I spent lot of time googling for this problem but just found number of unanswered questions like this.

Hemangi said...

This was by far the most useful tutorial on themes in Android I've found yet. Thank you!

Nicolas said...

Thanks

Som said...

Awesome tutorial .I was Just searching the source codes since long time & thanks a lot for the details and step by step method you have explained here .

Unknown said...

Hi there,

at what API level does this start?

Cheers

Marco Maddo said...

Cool post, I was look for something about Themes for Android App.
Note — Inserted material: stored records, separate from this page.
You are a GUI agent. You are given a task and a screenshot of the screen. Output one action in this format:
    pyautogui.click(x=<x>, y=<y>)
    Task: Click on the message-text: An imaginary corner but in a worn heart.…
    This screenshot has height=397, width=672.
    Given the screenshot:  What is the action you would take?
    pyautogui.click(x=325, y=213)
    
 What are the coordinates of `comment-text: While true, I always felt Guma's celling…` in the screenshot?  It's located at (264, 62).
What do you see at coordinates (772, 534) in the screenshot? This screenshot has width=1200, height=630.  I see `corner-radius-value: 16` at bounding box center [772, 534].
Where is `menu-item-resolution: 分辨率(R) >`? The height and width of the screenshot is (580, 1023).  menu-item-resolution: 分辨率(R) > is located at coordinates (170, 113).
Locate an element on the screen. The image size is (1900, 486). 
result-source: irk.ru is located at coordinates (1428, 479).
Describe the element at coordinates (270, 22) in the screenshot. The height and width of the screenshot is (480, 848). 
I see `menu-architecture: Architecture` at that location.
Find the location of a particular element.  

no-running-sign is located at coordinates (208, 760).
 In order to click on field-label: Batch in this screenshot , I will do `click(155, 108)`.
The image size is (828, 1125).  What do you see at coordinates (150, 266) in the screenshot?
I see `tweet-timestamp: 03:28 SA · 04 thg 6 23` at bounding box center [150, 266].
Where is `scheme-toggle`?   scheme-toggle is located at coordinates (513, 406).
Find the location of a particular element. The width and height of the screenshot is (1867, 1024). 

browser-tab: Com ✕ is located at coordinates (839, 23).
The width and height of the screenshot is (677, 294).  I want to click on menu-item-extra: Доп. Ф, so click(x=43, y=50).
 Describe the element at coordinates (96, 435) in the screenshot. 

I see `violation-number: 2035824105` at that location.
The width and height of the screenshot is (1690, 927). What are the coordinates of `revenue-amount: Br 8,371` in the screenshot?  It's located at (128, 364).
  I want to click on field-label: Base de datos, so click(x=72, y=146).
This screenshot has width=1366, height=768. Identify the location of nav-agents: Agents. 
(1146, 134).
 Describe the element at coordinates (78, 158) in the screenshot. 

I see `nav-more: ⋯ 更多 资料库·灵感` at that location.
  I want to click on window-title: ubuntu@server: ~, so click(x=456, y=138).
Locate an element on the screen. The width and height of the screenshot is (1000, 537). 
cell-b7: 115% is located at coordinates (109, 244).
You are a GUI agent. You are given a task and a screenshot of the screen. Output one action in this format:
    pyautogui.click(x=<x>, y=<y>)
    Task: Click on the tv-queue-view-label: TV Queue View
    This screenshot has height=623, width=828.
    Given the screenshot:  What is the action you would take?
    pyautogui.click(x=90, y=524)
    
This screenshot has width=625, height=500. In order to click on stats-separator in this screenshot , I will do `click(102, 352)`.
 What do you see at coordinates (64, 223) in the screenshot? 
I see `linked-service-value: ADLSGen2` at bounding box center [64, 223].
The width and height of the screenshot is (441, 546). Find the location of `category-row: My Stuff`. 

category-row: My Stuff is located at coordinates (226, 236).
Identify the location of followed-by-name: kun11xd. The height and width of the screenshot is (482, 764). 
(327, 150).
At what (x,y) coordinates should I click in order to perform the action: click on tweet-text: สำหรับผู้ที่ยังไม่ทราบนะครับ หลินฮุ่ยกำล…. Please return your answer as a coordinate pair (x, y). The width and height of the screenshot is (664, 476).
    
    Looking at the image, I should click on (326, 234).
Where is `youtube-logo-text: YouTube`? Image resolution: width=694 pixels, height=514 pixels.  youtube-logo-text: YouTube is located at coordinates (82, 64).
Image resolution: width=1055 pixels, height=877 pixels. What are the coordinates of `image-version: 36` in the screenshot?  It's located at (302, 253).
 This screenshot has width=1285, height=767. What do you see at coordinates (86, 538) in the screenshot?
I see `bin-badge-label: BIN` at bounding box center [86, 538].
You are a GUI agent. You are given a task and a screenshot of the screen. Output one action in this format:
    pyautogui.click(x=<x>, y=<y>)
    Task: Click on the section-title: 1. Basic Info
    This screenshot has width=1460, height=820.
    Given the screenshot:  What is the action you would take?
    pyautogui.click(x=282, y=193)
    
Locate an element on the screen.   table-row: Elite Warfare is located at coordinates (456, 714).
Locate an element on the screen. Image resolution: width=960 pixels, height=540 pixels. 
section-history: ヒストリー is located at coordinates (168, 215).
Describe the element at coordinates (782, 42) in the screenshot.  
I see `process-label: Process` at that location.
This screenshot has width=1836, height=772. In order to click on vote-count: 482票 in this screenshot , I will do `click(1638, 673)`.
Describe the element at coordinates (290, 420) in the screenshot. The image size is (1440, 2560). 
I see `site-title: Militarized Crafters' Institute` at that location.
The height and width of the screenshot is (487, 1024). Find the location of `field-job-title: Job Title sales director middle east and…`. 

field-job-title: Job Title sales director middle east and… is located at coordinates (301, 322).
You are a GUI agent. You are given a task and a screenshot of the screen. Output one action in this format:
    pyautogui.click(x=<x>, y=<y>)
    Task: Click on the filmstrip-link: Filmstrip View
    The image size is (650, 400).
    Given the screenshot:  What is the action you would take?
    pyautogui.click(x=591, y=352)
Congratulations, It's works!

Cheers.

Marco Maddo
Brazil
http://www.4android.com.br

brenagwynn said...

Holy... Man, works like magic! Thanks a lot!

Theme Spinner said...

It is useful. I did follow the guideline and I have a perfect setup.
Thanks

nilkash said...

Thanks a lot for such a good post

SAURABH said...

Learn how to create style for a view in Android visit here on
www.driveandroid.com

Anonymous said...

This is bad example. Instead of code beiing shown on wep page one must download it, unzip and then view it with some tool. Waste of time.
But I believe it was done with best intensions.

Anonymous said...

Nice tutorial. In my case, I would like to programmatically create dynamic list populated from database. I am able to create the text view but I can’t reproduce the View. All stuck with java.lang.NullPointerException. The Code I use is :

View vi = new View(Home.this);
RelativeLayout.LayoutParams params = (RelativeLayout.LayoutParams) vi.getLayoutParams();
params.height = 1;
vi.setLayoutParams(params);
linearLayout.addView(vi);

Anonymous said...

This tutorial is a GOD SEND!! Thank you so much for making it so easy to understand for a designer like myself!! XXXX

Nayyereh said...

Thank you for this useful tutorial.

Yunus Luniwala said...

Nice tutorial.
In my case, I am creating some layouts dynamically depending on the conditions. So how can I handle theme change in such cases.
For example, in one of my activity, I am creating the whole layout dynamically, which includes LinearLayout,Button and other widgets. Please suggest me to do this smoothly.
Thanks

Yunus Luniwala said...
This comment has been removed by the author.
Yunus Luniwala said...
This comment has been removed by the author.
Augusto Ícaro Farias da Cunha said...

Thank you for this useful tutorial. :D

Bill Mote said...

So, you wrote this almost 4 years ago. What have you learned since then that would make this information better? I'd love to see a deeper dive into the subject, how/why it works, etc.

Anonymous said...

Great tutorial, Thank you very much!